▶ _Your goal_: Wherever the string "section" shows up in the records below, return that line.

(Stored items from a collection)
■ ■ ■
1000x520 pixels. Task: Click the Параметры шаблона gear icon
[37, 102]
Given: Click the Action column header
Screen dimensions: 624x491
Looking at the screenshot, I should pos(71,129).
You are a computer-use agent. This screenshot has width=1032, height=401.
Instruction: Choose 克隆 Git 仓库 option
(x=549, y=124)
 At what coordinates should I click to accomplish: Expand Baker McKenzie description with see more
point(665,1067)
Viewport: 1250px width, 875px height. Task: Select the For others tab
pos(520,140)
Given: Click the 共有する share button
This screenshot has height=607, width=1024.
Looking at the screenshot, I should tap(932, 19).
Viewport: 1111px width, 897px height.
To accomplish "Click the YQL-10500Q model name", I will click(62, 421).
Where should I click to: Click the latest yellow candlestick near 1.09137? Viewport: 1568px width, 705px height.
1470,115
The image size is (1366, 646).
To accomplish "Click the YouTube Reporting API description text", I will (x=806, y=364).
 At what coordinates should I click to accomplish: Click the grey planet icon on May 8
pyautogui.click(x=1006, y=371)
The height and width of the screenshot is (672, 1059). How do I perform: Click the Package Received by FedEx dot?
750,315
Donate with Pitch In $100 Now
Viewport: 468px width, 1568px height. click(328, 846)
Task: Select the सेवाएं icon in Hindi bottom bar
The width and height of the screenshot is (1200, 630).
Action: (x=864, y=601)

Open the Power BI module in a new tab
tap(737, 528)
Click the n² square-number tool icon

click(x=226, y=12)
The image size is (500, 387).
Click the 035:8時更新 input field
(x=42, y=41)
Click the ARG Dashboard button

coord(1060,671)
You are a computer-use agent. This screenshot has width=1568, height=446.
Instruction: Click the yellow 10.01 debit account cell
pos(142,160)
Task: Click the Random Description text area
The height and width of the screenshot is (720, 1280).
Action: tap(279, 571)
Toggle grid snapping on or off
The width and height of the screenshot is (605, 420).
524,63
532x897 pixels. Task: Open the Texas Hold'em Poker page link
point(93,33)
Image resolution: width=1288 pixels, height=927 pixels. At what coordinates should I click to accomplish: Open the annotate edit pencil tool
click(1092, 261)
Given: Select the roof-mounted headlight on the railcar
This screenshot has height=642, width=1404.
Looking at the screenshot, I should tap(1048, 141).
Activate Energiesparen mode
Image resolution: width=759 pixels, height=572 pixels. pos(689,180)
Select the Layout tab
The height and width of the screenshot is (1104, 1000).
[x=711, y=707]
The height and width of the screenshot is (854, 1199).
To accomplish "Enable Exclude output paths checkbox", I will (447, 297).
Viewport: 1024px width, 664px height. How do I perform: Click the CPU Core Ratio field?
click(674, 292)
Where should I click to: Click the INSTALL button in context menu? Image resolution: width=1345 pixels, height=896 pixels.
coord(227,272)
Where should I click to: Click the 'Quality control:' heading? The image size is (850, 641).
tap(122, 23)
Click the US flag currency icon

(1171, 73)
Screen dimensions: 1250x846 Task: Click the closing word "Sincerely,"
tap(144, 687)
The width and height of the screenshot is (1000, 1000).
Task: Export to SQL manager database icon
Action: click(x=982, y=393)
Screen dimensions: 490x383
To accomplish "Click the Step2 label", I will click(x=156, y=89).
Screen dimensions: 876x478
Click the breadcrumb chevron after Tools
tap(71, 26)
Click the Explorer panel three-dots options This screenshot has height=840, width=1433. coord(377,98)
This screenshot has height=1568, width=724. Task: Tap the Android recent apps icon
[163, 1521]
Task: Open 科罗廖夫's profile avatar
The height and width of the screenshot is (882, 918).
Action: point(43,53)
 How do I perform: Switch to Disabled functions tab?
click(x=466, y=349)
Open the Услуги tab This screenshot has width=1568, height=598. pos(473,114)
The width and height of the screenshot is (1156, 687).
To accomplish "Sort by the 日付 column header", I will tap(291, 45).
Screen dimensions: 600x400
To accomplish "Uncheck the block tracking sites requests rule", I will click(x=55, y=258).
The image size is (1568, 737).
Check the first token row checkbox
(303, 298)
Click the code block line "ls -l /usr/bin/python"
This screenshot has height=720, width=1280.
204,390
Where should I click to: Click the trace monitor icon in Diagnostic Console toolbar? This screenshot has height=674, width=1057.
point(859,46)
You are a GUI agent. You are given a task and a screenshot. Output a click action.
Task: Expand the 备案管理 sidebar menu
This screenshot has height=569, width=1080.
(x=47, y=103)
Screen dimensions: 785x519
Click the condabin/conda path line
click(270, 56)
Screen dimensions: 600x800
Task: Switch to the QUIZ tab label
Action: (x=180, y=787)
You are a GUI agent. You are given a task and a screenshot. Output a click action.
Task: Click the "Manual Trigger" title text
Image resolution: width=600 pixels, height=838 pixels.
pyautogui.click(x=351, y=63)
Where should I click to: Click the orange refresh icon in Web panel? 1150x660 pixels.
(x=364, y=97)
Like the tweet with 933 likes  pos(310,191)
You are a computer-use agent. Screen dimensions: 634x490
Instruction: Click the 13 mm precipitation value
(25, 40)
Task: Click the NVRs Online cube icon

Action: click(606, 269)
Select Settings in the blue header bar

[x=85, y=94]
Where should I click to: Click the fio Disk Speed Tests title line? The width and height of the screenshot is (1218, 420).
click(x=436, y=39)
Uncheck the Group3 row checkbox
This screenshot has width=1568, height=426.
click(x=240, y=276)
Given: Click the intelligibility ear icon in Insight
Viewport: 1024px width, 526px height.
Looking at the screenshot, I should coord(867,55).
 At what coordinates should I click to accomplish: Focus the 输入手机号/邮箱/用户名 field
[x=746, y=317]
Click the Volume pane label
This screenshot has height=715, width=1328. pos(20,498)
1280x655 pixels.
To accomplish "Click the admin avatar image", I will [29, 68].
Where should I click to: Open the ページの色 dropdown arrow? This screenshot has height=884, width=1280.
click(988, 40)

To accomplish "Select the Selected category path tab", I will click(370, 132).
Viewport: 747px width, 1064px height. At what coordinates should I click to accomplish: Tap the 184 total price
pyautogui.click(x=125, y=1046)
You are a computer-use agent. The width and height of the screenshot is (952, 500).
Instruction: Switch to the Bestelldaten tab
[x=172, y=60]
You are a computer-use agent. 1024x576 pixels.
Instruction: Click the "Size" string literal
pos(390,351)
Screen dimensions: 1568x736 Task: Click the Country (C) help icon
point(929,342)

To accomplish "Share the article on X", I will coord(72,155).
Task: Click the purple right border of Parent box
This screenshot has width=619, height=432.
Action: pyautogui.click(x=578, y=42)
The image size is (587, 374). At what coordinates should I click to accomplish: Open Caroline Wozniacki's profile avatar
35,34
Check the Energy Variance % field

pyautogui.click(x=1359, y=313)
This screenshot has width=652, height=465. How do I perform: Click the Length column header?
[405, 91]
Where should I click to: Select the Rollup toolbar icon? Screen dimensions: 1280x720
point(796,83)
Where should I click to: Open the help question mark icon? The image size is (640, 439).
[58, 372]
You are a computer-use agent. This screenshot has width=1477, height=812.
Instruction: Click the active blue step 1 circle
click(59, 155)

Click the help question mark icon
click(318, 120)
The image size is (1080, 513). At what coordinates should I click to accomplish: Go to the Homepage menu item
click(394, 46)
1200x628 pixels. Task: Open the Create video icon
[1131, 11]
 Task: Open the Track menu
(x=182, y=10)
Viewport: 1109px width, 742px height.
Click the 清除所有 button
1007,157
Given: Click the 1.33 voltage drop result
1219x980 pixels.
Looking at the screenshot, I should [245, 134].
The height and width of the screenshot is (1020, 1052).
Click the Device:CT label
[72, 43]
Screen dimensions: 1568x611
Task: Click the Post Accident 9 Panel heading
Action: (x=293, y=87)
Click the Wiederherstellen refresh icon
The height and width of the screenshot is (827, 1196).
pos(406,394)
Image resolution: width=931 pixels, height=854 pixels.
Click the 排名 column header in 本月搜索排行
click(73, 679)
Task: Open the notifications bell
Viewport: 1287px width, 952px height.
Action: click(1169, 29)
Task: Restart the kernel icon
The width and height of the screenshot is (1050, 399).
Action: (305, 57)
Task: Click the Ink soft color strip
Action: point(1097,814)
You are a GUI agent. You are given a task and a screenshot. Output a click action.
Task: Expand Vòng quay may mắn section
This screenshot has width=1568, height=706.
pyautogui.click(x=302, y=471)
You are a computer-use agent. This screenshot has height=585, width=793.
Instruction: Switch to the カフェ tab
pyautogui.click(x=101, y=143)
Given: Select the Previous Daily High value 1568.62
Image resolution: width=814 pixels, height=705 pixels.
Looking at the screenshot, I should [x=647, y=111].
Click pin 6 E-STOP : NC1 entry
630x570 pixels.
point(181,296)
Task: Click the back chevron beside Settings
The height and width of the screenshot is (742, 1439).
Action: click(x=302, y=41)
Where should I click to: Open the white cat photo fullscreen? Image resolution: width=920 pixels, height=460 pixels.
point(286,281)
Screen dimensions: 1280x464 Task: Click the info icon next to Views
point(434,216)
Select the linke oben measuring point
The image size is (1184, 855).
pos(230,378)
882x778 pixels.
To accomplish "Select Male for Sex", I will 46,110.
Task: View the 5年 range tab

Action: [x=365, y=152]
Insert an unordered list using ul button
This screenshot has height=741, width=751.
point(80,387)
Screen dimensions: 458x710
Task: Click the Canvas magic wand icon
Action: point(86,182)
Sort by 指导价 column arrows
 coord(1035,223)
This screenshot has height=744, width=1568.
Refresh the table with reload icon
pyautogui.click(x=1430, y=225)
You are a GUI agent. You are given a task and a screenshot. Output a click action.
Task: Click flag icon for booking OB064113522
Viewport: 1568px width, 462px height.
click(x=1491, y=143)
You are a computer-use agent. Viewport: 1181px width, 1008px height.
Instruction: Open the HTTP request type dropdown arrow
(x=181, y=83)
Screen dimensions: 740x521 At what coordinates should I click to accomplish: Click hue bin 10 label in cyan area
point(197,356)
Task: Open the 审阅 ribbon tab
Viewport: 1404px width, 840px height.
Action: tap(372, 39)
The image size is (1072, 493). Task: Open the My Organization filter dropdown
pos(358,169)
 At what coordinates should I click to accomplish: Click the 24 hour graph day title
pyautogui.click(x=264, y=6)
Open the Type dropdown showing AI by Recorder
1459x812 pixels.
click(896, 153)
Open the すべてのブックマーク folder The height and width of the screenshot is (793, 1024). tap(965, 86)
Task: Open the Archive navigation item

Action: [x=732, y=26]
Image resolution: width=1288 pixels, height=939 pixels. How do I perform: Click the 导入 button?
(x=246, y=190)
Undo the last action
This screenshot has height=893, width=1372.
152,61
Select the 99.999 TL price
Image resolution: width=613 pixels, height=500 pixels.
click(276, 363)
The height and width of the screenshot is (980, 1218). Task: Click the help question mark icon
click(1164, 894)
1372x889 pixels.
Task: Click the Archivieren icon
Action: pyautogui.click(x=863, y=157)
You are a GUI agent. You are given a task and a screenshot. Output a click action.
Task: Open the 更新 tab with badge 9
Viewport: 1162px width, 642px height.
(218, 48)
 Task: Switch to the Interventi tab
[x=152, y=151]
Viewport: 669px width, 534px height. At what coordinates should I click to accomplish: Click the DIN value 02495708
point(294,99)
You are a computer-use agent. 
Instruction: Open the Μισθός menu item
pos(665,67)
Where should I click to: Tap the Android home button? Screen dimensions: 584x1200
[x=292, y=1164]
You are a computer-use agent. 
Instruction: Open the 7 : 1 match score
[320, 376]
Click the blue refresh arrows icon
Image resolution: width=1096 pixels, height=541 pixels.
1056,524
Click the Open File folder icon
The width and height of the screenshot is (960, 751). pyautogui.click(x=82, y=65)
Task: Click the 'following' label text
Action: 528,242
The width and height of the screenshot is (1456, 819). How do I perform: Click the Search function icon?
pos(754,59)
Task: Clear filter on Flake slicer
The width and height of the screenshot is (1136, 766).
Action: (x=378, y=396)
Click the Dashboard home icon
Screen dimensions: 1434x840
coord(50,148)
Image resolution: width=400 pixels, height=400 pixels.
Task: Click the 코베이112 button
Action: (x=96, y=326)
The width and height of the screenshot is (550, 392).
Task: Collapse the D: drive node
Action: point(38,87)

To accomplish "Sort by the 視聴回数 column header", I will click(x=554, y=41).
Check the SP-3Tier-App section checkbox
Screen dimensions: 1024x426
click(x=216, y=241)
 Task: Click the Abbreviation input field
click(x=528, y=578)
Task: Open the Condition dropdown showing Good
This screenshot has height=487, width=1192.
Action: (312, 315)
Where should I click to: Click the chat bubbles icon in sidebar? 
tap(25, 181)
■ ■ ■
▶ _Answer for this exercise_:
Task: Expand Vòng quay may mắn section
Check the SP-3Tier-App section checkbox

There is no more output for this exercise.